● 課題
以下に掲げる映画の感想文を、一字一句変えずに全文そのまま抜き出してください。

● ページ抜粋

大傑作。それ以上に、個人的に思い入れの強い作品になった。割と久しぶりに映画館でちゃんと泣いてしまった笑

中国⇆アメリカを、田舎⇆都会と置き換えると(多分価値観のギャップは割と近いはず)余りにも自分の境遇と重なる。田舎から小学生になる頃に核家族で地方都市に出て、そこから更に単身で都会に出たは良いけど何者でもない独身一人暮らしの同世代。違うのは自分の性別と、自分の父親が長男か次男かということぐらいか。

告知の問題も十数年前に現に経験した(しかも本作同様に言わないという選択だった)し、普段会わない親戚が本人が辛うじて元気なうちの思い出を残しておくために何か良くわからん名目(本作は一応結婚式だったけど)で突然田舎に集まることになるのも、本人だけが真実を知らない(と皆は思っている)ことから醸し出されるあの空気も、帰属している社会の違いから生じるのであろう親戚間の変な緊張感ある会話も、祖父の墓参りの時のやり取りも、嫁(母)から見た姑(祖母)の感じも、祖母の孫に対する目線も全部分かりすぎるぐらいに分かる(ただ本作の登場人物は多分うちの親族よりかなりリベラルではあるが)。

● 資料
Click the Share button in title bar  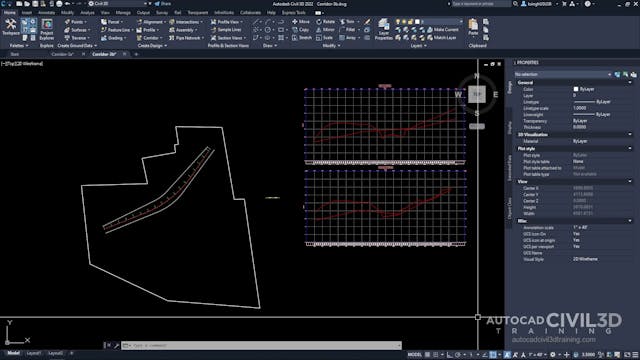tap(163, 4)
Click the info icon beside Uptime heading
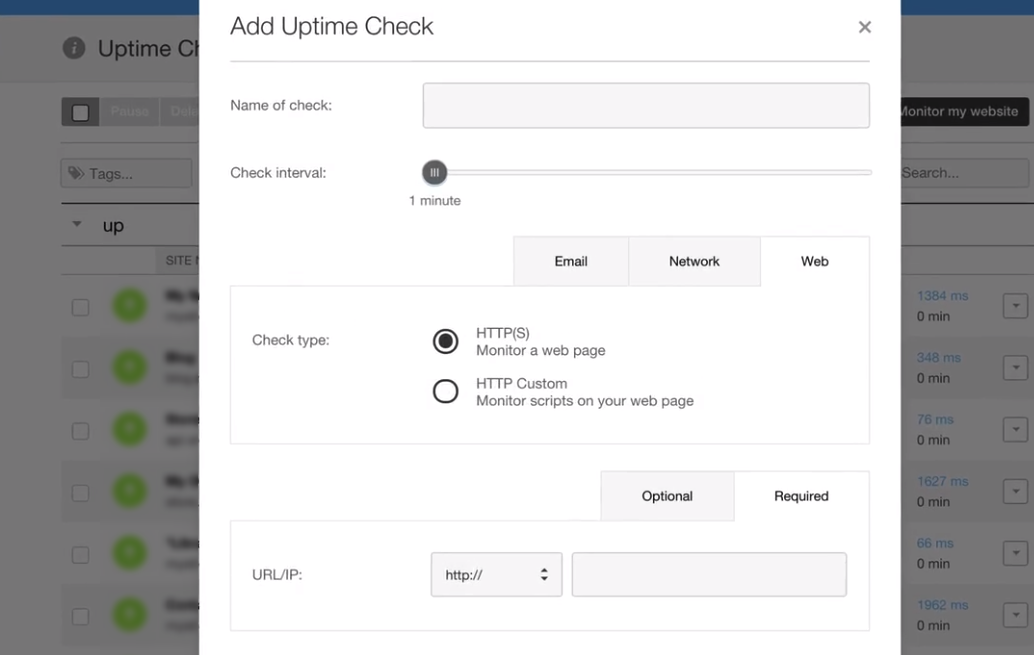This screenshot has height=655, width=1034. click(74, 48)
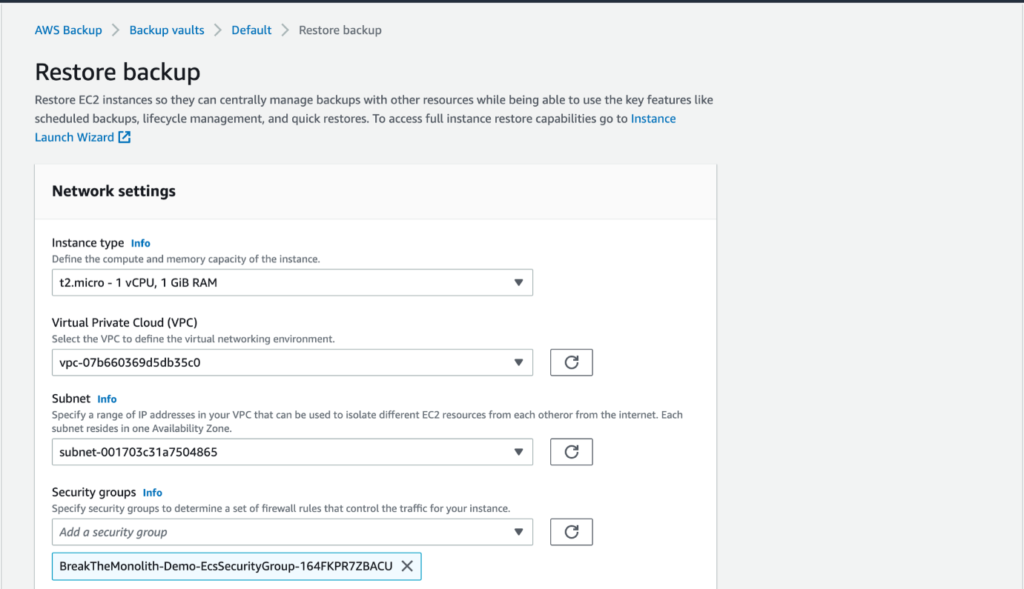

---

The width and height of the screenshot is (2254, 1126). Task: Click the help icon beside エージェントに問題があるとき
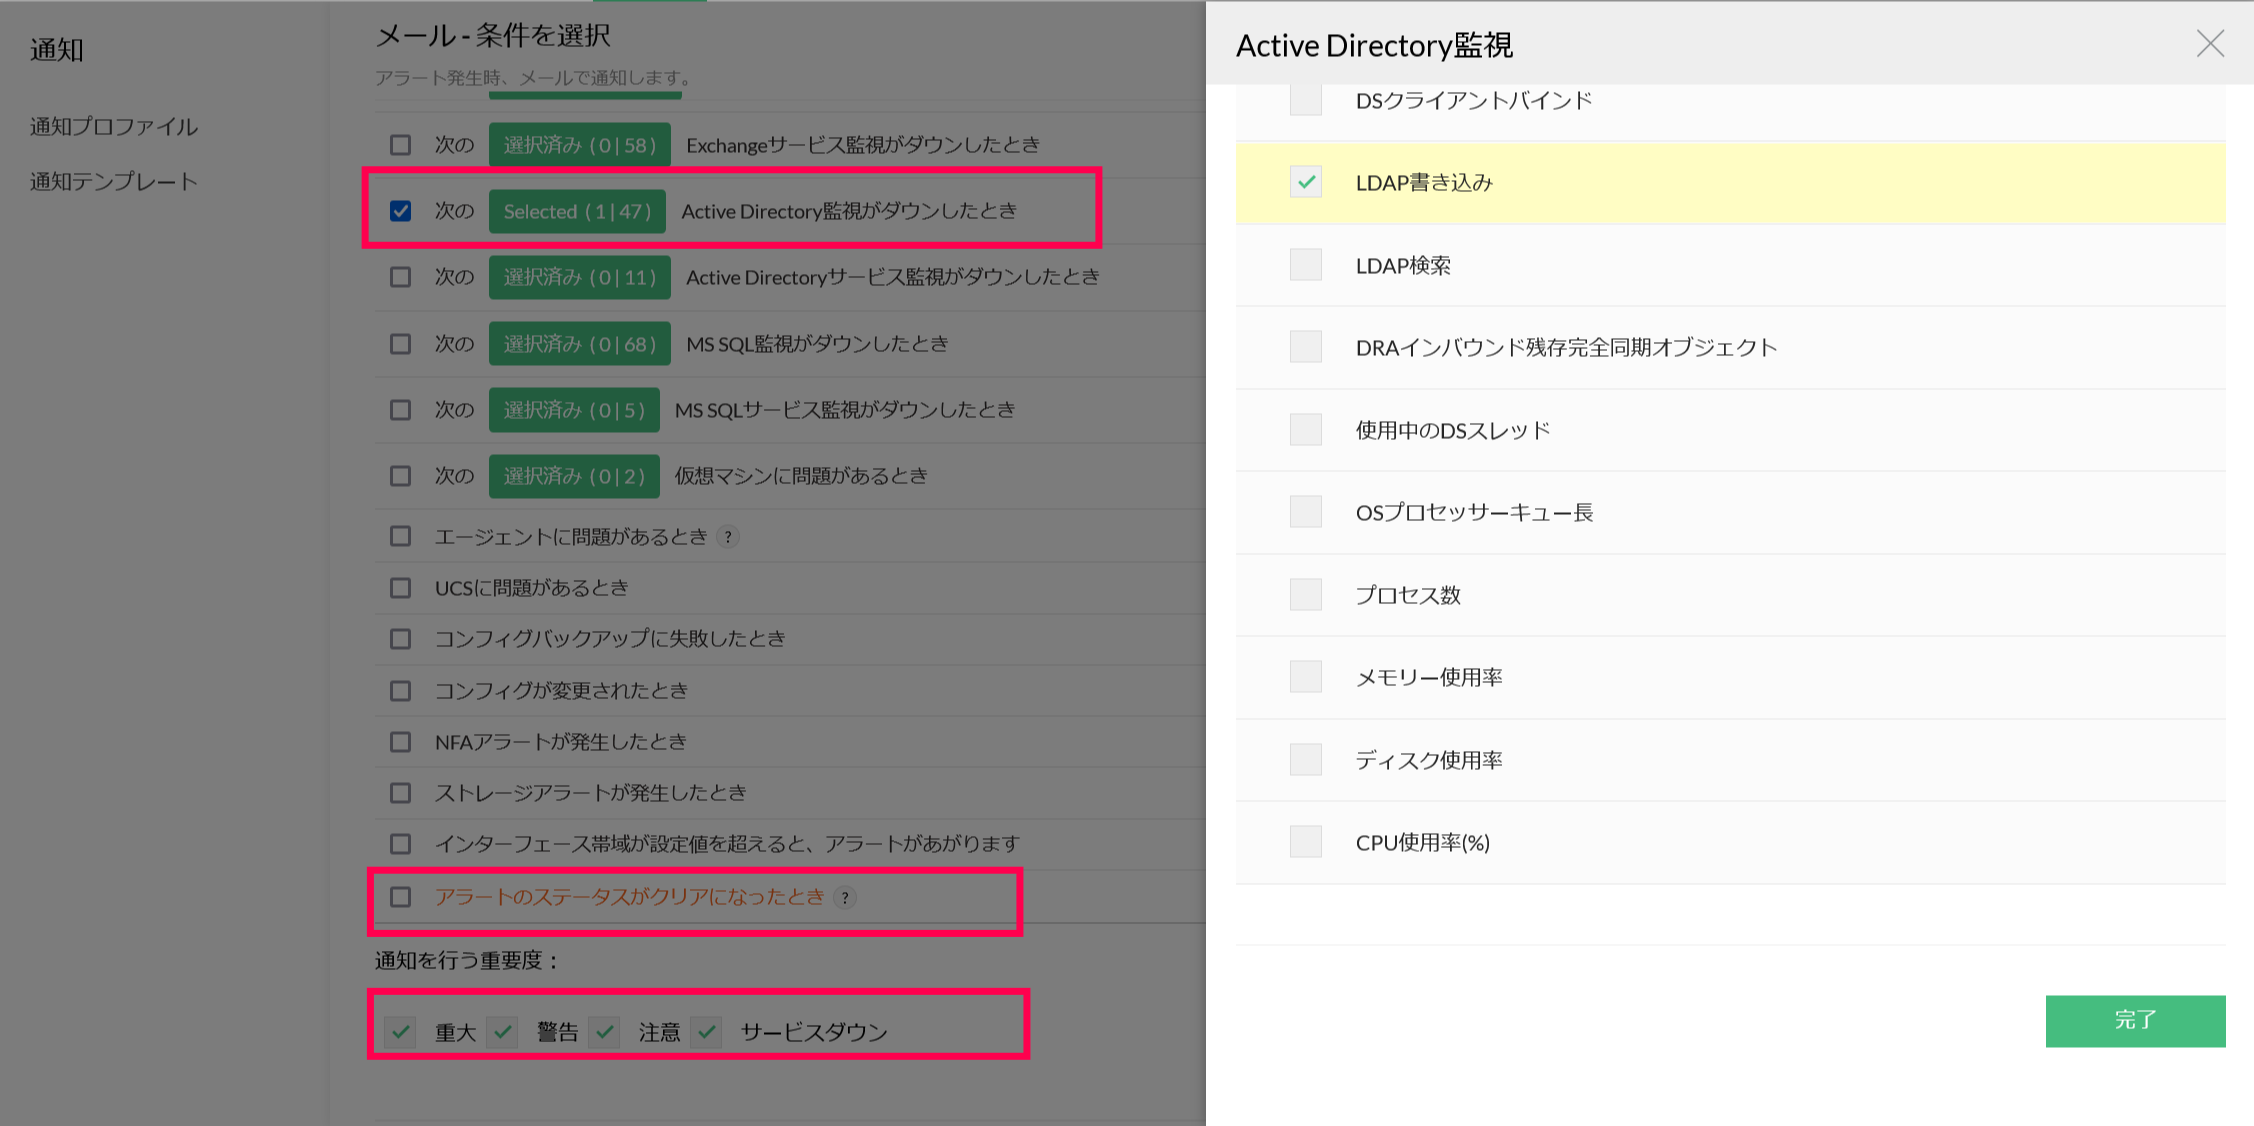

● 最終結果
大傑作。それ以上に、個人的に思い入れの強い作品になった。割と久しぶりに映画館でちゃんと泣いてしまった笑

中国⇆アメリカを、田舎⇆都会と置き換えると(多分価値観のギャップは割と近いはず)余りにも自分の境遇と重なる。田舎から小学生になる頃に核家族で地方都市に出て、そこから更に単身で都会に出たは良いけど何者でもない独身一人暮らしの同世代。違うのは自分の性別と、自分の父親が長男か次男かということぐらいか。

告知の問題も十数年前に現に経験した(しかも本作同様に言わないという選択だった)し、普段会わない親戚が本人が辛うじて元気なうちの思い出を残しておくために何か良くわからん名目(本作は一応結婚式だったけど)で突然田舎に集まることになるのも、本人だけが真実を知らない(と皆は思っている)ことから醸し出されるあの空気も、帰属している社会の違いから生じるのであろう親戚間の変な緊張感ある会話も、祖父の墓参りの時のやり取りも、嫁(母)から見た姑(祖母)の感じも、祖母の孫に対する目線も全部分かりすぎるぐらいに分かる(ただ本作の登場人物は多分うちの親族よりかなりリベラルではあるが)。